The MLB has advanced pitch tracking equipment inside all stadiums.
By using a pybaseball, a python based webscraper, I was able to get Pitch-by-Pitch data from baseballsavant.com
Will be using data from a single pitcher to start, Tarik Skubal.
Isolated numeric variables (kinematics, spin, movement) for modeling.
Training Set: 70%
Testing Set: 20%
Validation Set: 10%
The model achieves 99% balanced accuracy on Skubal’s pitches.
How does it perform on other pitchers?
Ryan Weathers: LHP. Similar arsenal, but throws a sweeper instead of a traditional curveball.
Patrick Sandoval: LHP. Throws the exact same 5 pitches as Skubal, but with a less elite movement profile.
Jake Arrieta: RHP. Retired, but threw mostly the same pitch mix.
Does a good job with Sliders, Changeups, and Sinkers.
Misclassified some fastballs as sinkers.
Weathers throws a Sweeper instead of a Curveball.
A sweeper is somewhere between a slider and curveball
Classifications mixed between slider and curveball
Overall the model generalizes very well to Sandoval
97%+ accuracy for slider, curveball, fastball, changeup.
Sinker did alright, misclassified often.
Sweeper again classified as curveball or slider.

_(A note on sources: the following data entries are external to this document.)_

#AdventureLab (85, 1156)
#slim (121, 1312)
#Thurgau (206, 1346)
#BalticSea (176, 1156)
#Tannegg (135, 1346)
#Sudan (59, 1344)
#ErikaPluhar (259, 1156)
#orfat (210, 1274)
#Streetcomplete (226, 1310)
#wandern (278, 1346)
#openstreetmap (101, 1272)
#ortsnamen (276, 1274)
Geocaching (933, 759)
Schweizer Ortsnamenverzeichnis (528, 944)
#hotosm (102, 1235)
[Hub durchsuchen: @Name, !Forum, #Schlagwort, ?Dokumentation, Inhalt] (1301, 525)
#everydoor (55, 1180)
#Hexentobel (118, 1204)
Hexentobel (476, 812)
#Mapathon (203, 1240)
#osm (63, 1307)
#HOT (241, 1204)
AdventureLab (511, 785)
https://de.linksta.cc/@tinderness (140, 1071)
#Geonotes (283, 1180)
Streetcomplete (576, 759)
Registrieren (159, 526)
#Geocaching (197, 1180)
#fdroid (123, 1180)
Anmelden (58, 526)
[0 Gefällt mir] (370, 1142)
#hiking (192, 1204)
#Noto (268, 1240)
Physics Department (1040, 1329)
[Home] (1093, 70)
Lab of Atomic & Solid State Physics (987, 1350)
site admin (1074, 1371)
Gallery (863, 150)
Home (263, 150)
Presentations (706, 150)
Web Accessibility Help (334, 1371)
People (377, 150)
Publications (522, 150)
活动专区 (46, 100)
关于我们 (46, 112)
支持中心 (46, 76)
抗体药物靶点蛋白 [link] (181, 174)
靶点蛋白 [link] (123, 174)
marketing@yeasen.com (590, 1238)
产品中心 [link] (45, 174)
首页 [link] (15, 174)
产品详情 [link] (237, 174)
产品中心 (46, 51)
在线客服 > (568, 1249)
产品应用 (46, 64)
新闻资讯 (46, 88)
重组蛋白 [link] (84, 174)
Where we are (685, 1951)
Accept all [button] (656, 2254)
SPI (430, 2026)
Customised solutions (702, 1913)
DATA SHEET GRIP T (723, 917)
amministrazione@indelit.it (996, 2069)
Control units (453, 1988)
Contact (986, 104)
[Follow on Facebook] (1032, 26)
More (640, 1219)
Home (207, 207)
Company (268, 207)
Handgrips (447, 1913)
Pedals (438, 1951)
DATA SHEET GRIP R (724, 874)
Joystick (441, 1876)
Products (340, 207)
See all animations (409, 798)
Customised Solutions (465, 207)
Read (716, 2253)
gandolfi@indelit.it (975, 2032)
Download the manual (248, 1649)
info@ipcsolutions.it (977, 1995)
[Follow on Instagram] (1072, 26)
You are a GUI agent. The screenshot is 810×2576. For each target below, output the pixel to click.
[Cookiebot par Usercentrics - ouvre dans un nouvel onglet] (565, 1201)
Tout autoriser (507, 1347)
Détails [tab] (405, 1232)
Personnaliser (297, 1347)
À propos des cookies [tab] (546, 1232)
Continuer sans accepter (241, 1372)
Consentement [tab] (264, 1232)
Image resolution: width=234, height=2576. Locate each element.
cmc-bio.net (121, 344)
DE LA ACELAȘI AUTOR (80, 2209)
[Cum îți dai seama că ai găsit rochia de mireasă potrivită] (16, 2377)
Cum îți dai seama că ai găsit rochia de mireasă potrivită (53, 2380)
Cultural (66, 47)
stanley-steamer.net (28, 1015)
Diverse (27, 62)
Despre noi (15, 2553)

Generalizing the model to a RHP didn’t do very well
Makes logical sense, RHP and LHP throw from opposite sides
So when a RHP throws a slider it breaks left, while for a LHP it breaks right.
This would mean for a variable like api_break_x_arm we would get a positive value for a LHP, and a negative value for a RHP.
This will clearly cause classification issue when trying to split on x-axis based variables.
Can a more general model be built off a random sample of ALL pitchers?
At what n do we see a diminishing return for our model?
A sample size of n will be drawn from a data frame with 1.5 million pitches from 2023-2024.
Right and Left Handed Models built seperately for each n.
Unbalanced Data; we will look at balanced accuracy.